DATA EXCERPTS:
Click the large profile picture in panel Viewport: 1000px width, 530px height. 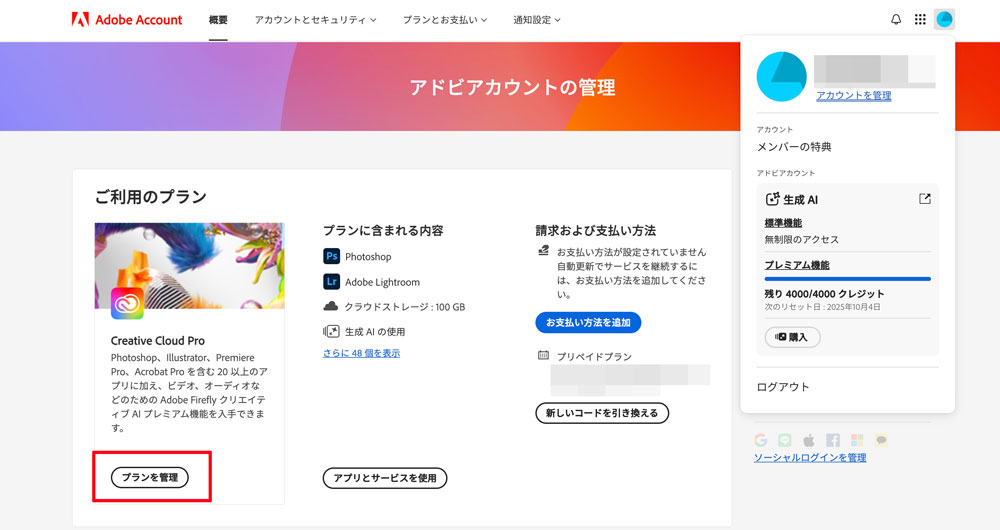click(782, 77)
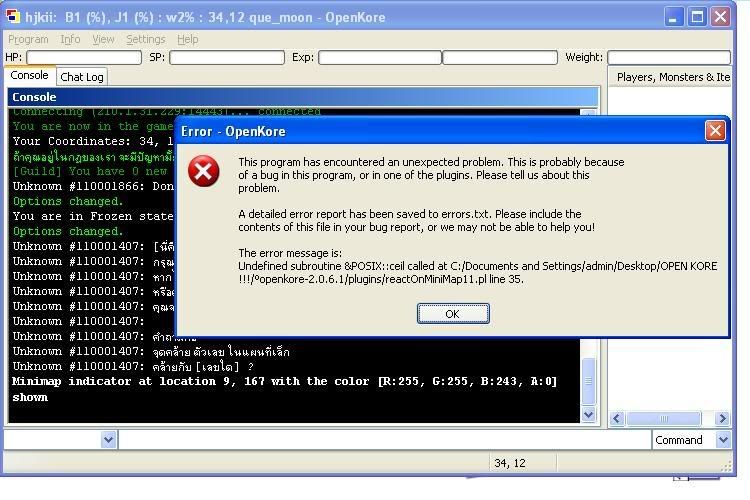The height and width of the screenshot is (500, 750).
Task: Click the red error icon in dialog
Action: [x=204, y=171]
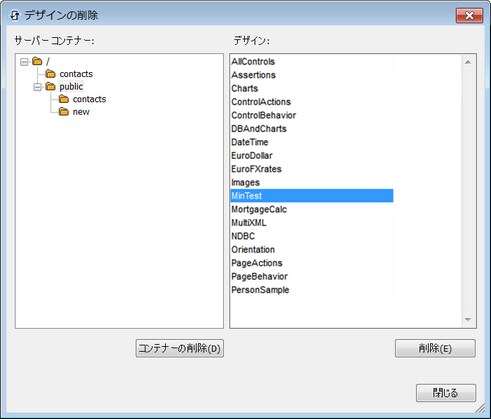The width and height of the screenshot is (491, 419).
Task: Click the 削除(E) delete button
Action: [x=435, y=348]
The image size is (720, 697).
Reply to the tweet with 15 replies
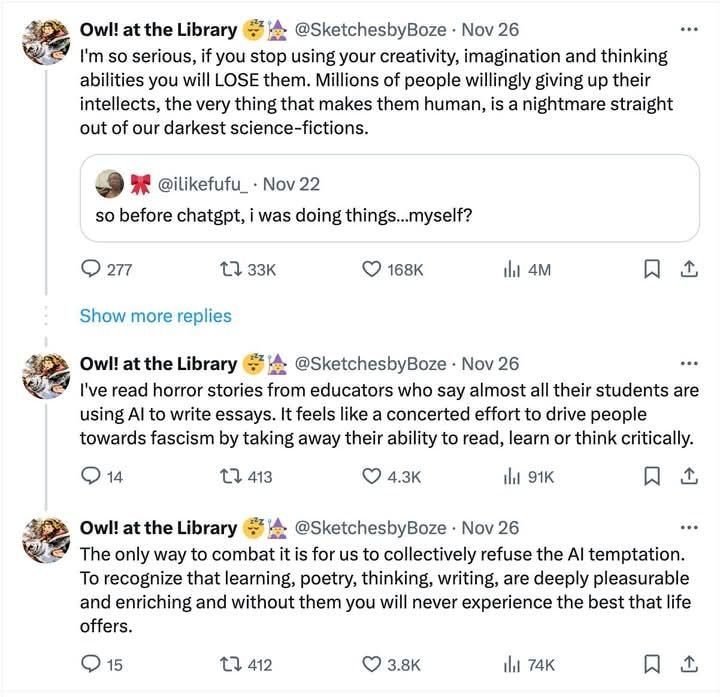click(x=91, y=664)
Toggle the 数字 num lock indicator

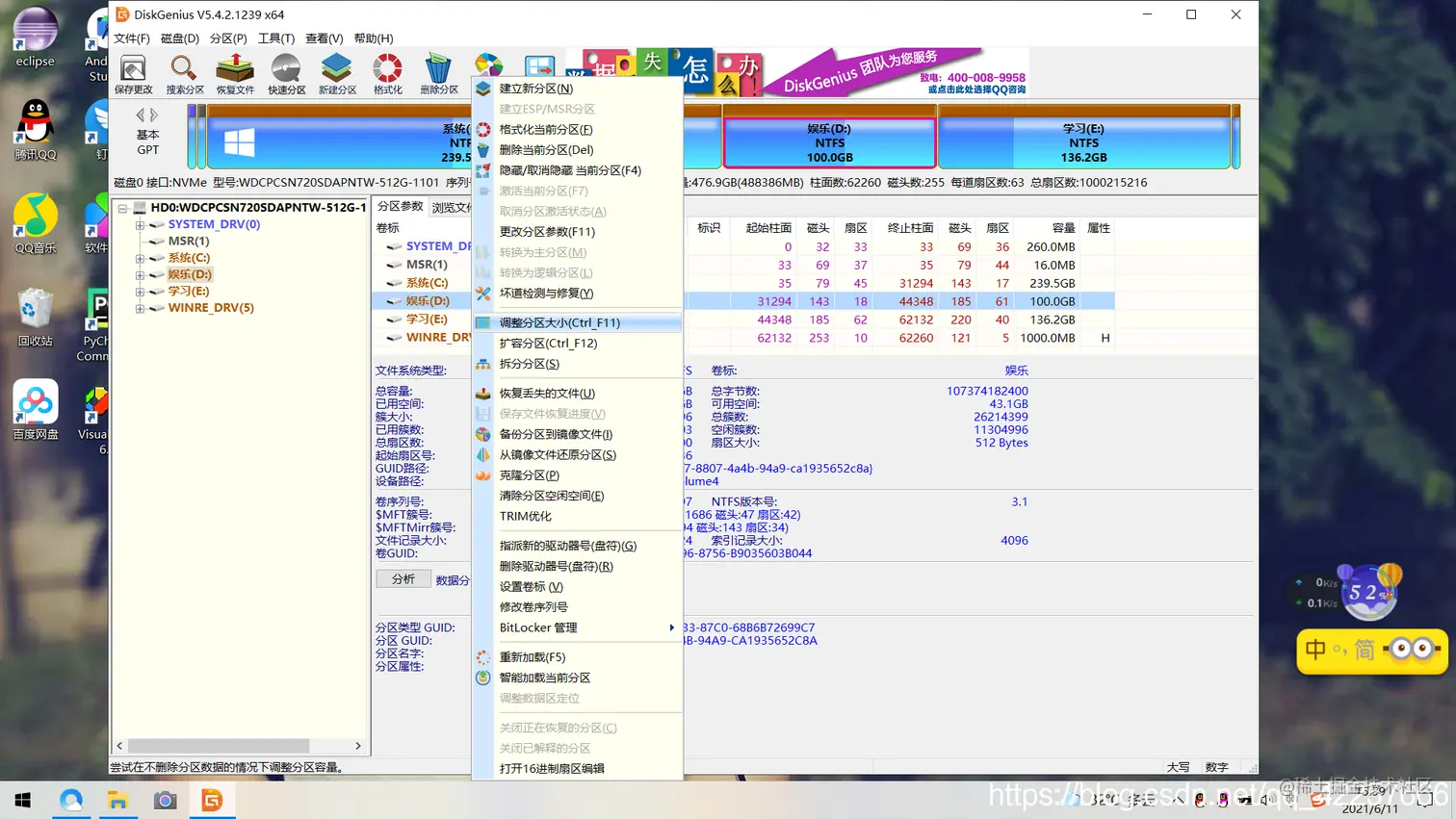coord(1216,767)
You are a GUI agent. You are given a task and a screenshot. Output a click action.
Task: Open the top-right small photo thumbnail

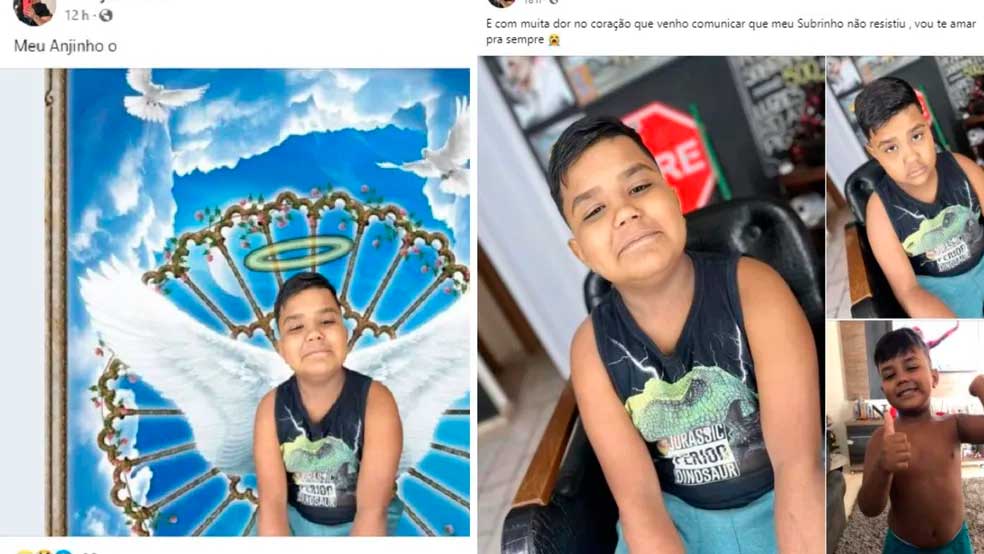[905, 187]
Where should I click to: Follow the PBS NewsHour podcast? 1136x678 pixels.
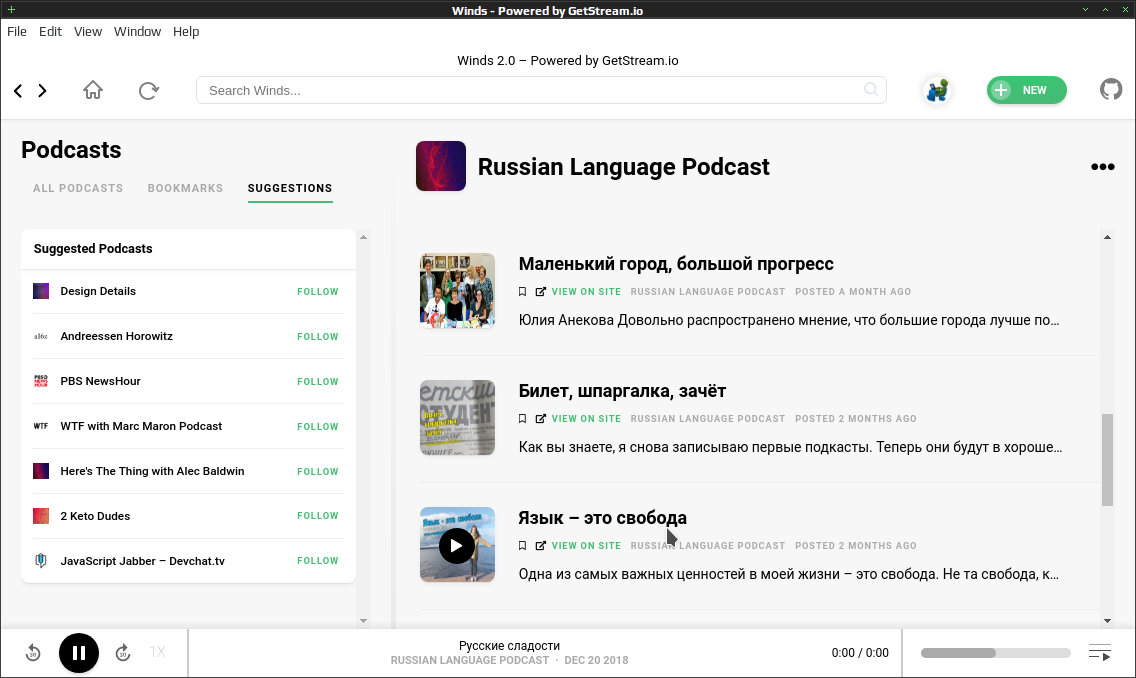[x=317, y=381]
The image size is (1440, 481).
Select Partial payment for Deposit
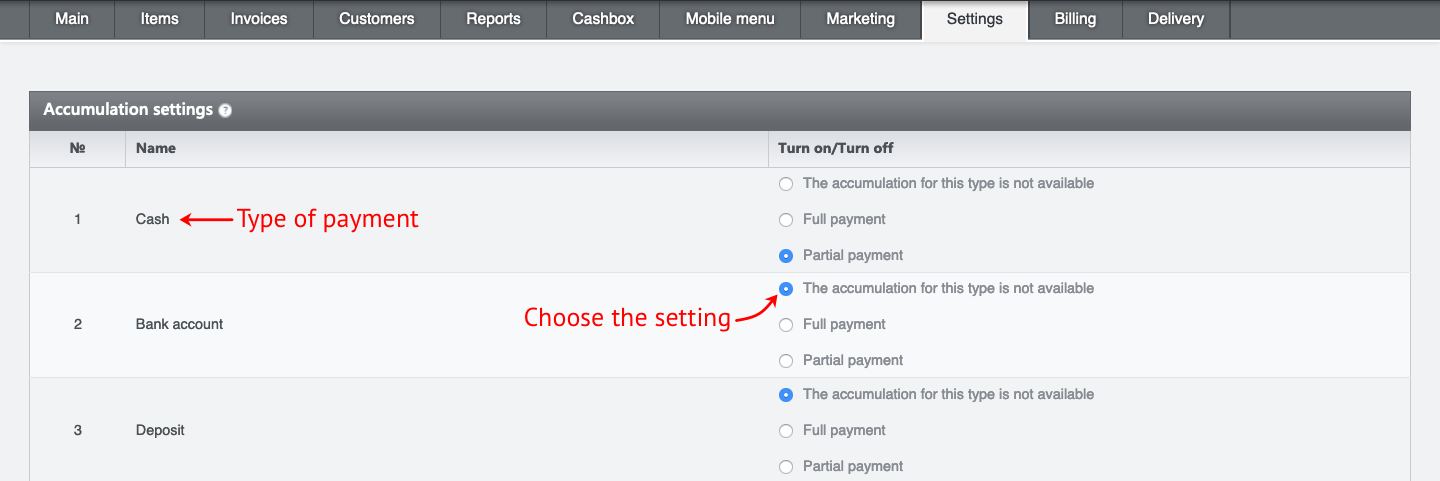[x=786, y=467]
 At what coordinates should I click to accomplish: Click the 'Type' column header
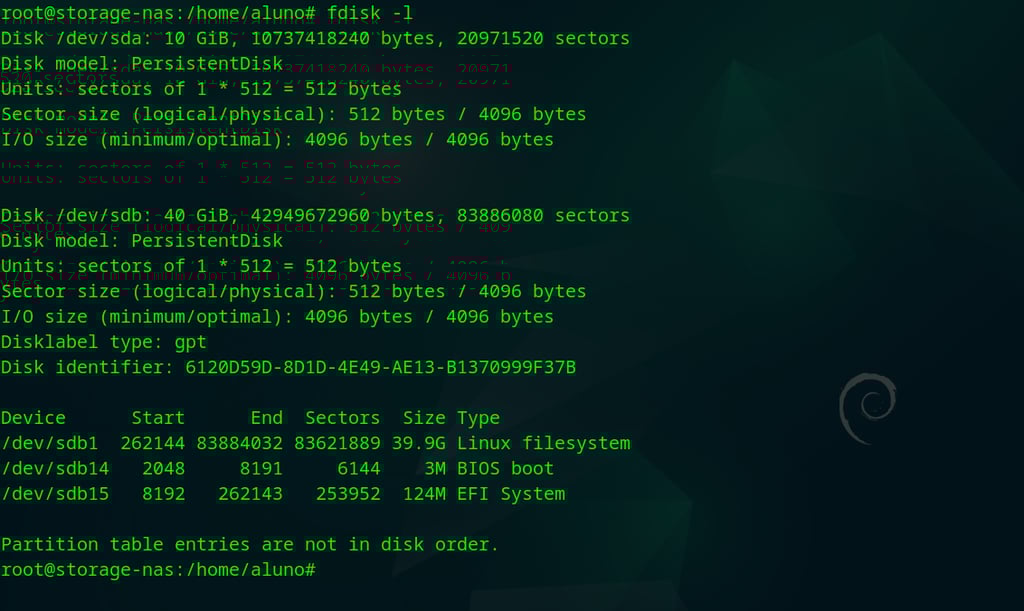click(478, 418)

BRIEF: Out of the records above, pull each line containing the word "size".

RESPONSE TO THE EXERCISE:
The image size is (720, 697).
The image size is (1440, 481).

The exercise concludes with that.